Most of the known KBOs are just 100 to 300 kilometers across, about one-tenth of Pluto’s diameter. But some are smaller than 100 kilometers across, and some are larger than 300 kilometers across. In fact, there is great diversity among KBOs:

  • Some are red and some are gray;
  • The surfaces of some are covered in water ice, but others (like Pluto) have exotic volatile ices like methane and nitrogen;
  • Many have moons, though none with more known moons than Pluto;
  • Some are highly reflective (like Pluto), others have much darker surfaces;
  • Some have much lower densities than Pluto, meaning they are primarily made of ice. Pluto’s density is so high that we know its interior is about 70% rock in its interior; a few known KBOs are more dense than Pluto, and even rockier!

Question: How many Kuiper Belt objects have moons? How do we know this? What observational techniques have revealed moons of KBOs?


1 Answer 1


"Moons" is a misnomer here, the majority of Kuiper Belt Objects (KBOs) with companions are binaries.
Now there are several populations in the Kuiper Belt, characterized by their eccentricities and inclinations. The cold classicals are hereby the most important ones, having mostly circular, low inclination orbits and a high binarity fraction of about 30% (Noll et al. 2008).
Hot classicals, with eccentric and inclined orbits possess a binarity fraction of about or less than 1 in 40.
The other important KBO populations, i.e. the scattered disc, the resonant ones and the centaurs possess negligible binarity. In terms of numbers, the classicals make up about 2/3 of the entire KBO population by numbers, and the cold classicals are about 50-60% of the total classical population.

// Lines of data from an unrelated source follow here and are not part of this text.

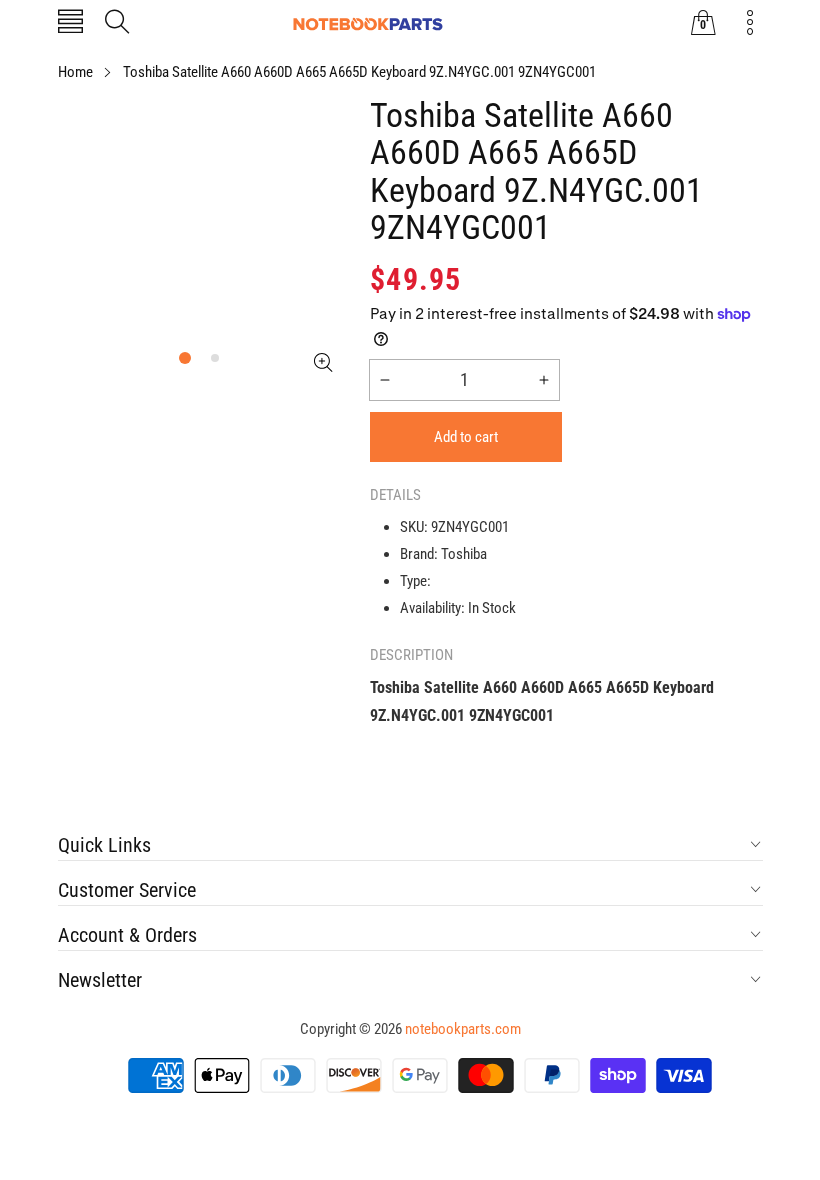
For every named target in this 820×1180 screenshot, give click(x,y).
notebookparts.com (463, 1029)
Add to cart (466, 437)
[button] (70, 23)
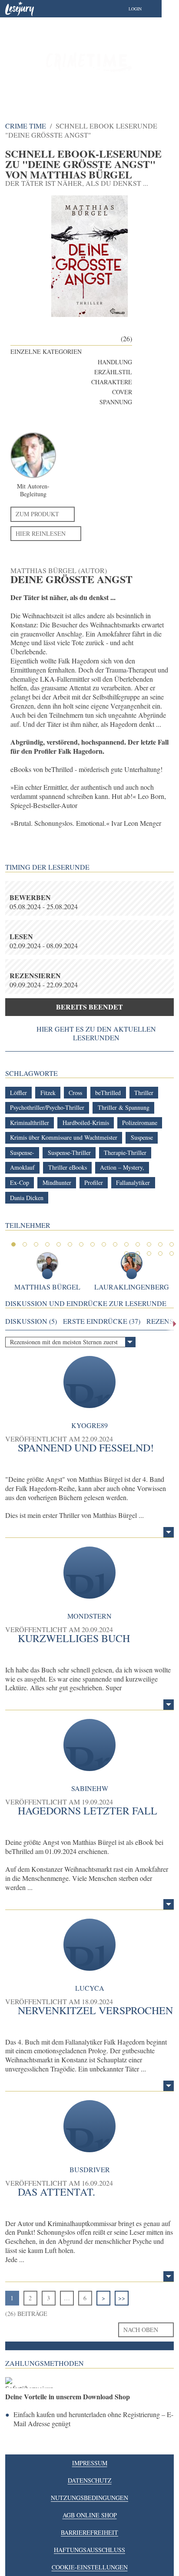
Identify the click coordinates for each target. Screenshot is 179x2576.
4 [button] (47, 1244)
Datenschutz (90, 2480)
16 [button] (126, 1253)
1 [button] (13, 1244)
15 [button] (171, 1244)
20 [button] (171, 1253)
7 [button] (81, 1244)
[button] (144, 8)
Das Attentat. (56, 2192)
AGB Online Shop (90, 2515)
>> (121, 2298)
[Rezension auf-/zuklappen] (168, 1532)
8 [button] (92, 1244)
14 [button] (160, 1244)
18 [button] (149, 1253)
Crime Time (25, 125)
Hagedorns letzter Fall (87, 1810)
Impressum (89, 2463)
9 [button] (104, 1244)
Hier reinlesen (41, 533)
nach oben (140, 2329)
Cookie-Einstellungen (90, 2567)
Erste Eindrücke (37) (101, 1321)
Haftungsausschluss (89, 2550)
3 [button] (36, 1244)
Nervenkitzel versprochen (95, 2010)
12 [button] (138, 1244)
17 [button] (138, 1253)
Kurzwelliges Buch (74, 1638)
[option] (89, 61)
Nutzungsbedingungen (89, 2498)
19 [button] (160, 1253)
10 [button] (115, 1244)
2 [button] (25, 1244)
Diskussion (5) (31, 1321)
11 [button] (126, 1244)
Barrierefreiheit (89, 2532)
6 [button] (70, 1244)
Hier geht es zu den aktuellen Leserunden (96, 1033)
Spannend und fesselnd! (86, 1448)
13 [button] (149, 1244)
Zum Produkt (37, 514)
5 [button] (58, 1244)
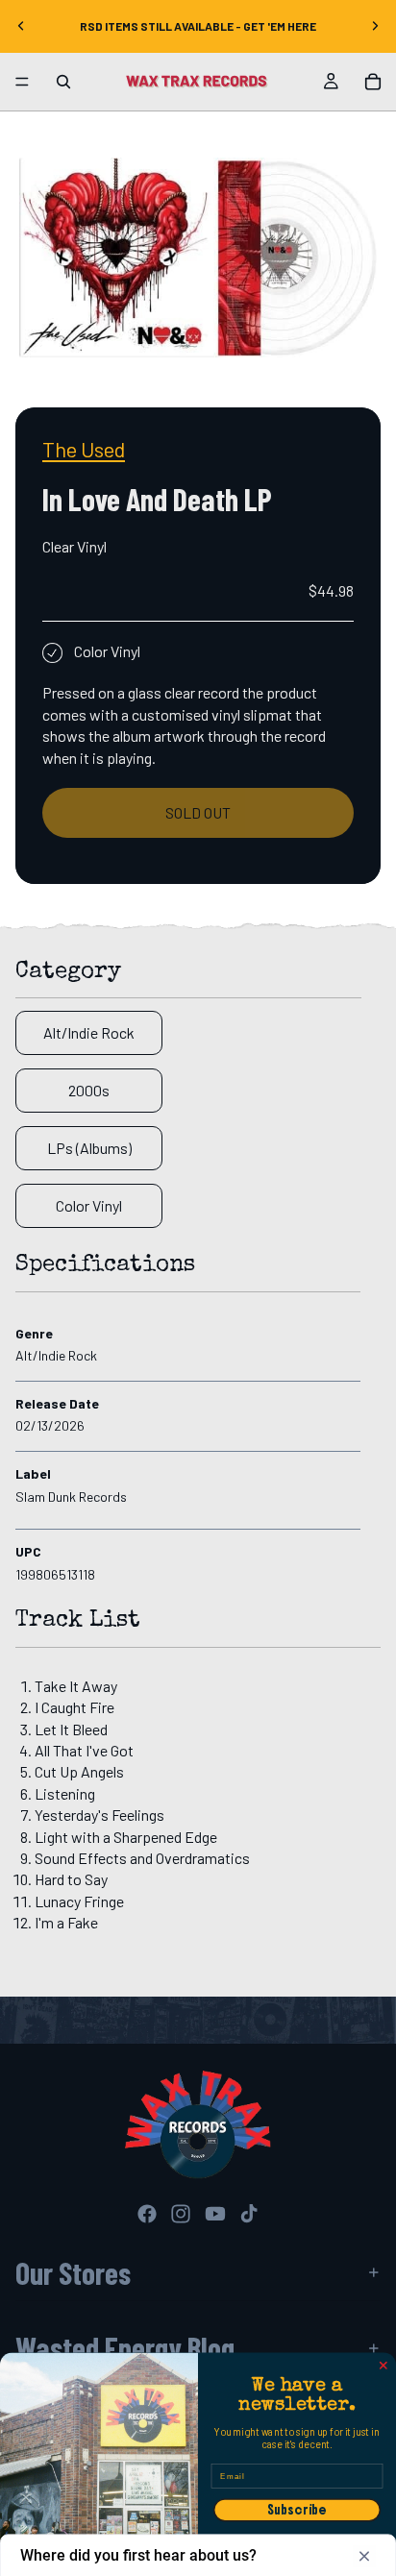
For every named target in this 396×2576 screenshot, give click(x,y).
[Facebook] (147, 2213)
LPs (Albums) (89, 1148)
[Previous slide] (21, 26)
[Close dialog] (383, 2365)
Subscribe (297, 2509)
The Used (83, 448)
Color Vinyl (89, 1205)
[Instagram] (180, 2213)
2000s (89, 1090)
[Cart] (373, 82)
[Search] (63, 82)
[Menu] (22, 82)
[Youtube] (215, 2213)
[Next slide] (375, 26)
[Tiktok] (248, 2213)
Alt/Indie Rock (89, 1032)
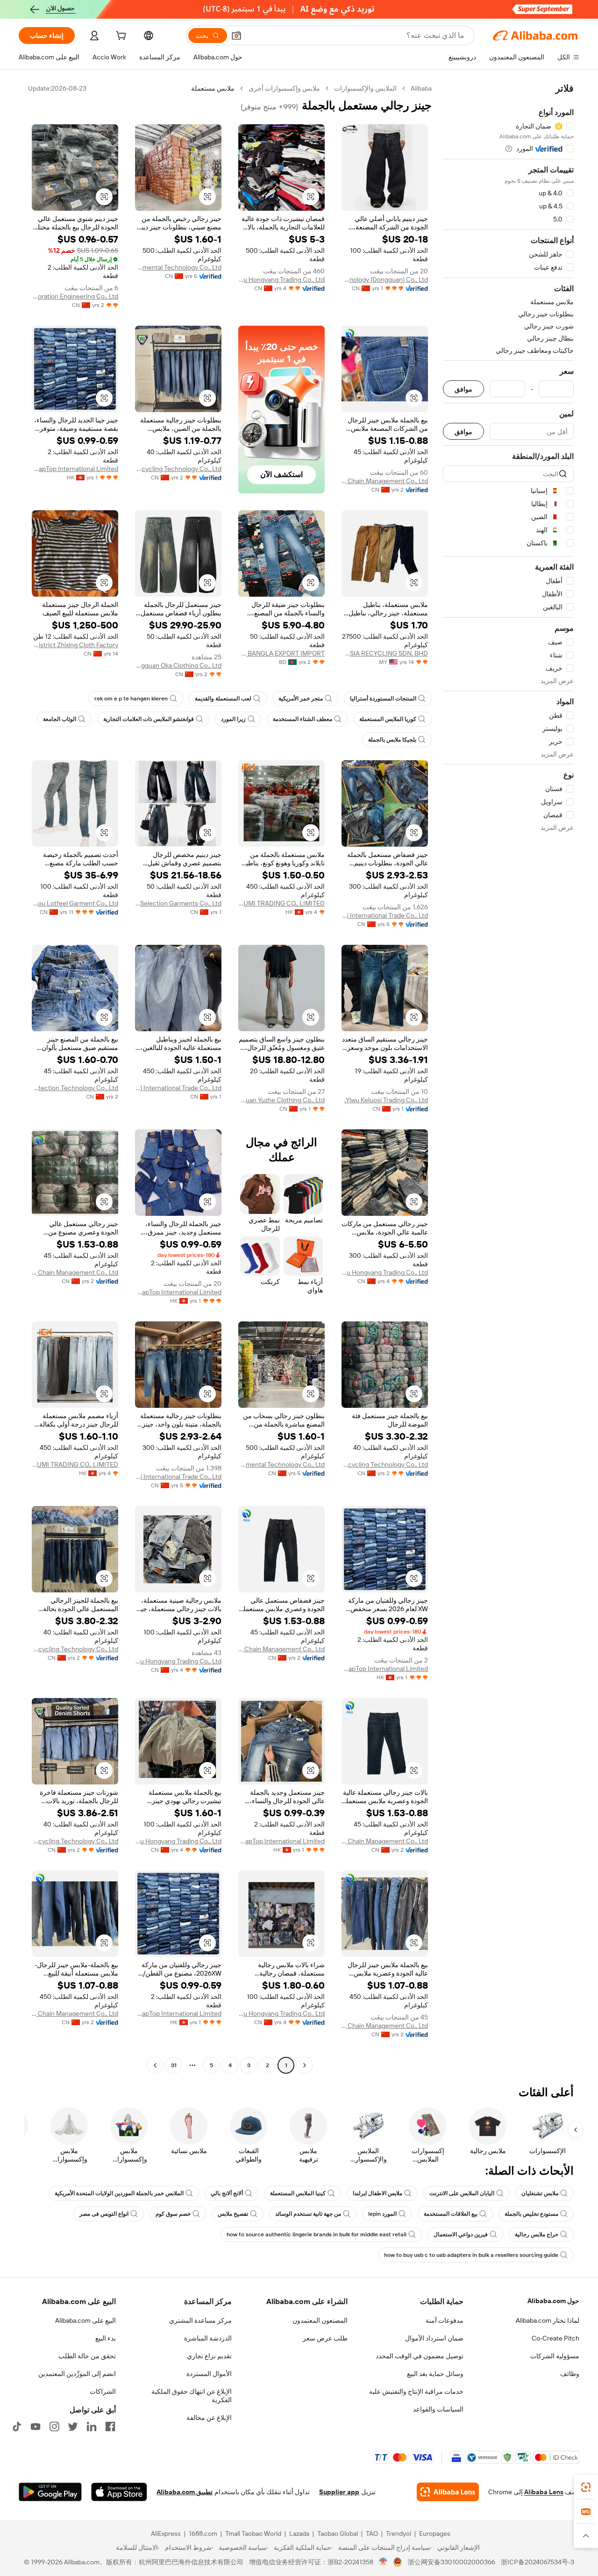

So in total you'd get a fraction of at least $f_{\rm Moon}\approx 0.66*0.5*0.3\approx10\%$ of KBOs having 'moons'.

In order to find and characterize binary orbits, strange light curves pose a first hint, but only high spatial resolution actually helps to discern the two binary components. As most KBOs are low-mass objects, their binary orbital times are long. Prolonged, 5-15 year snapshot observations with the HST allowed recently to characterize the spin direction, for example (Grundy et al. 2019).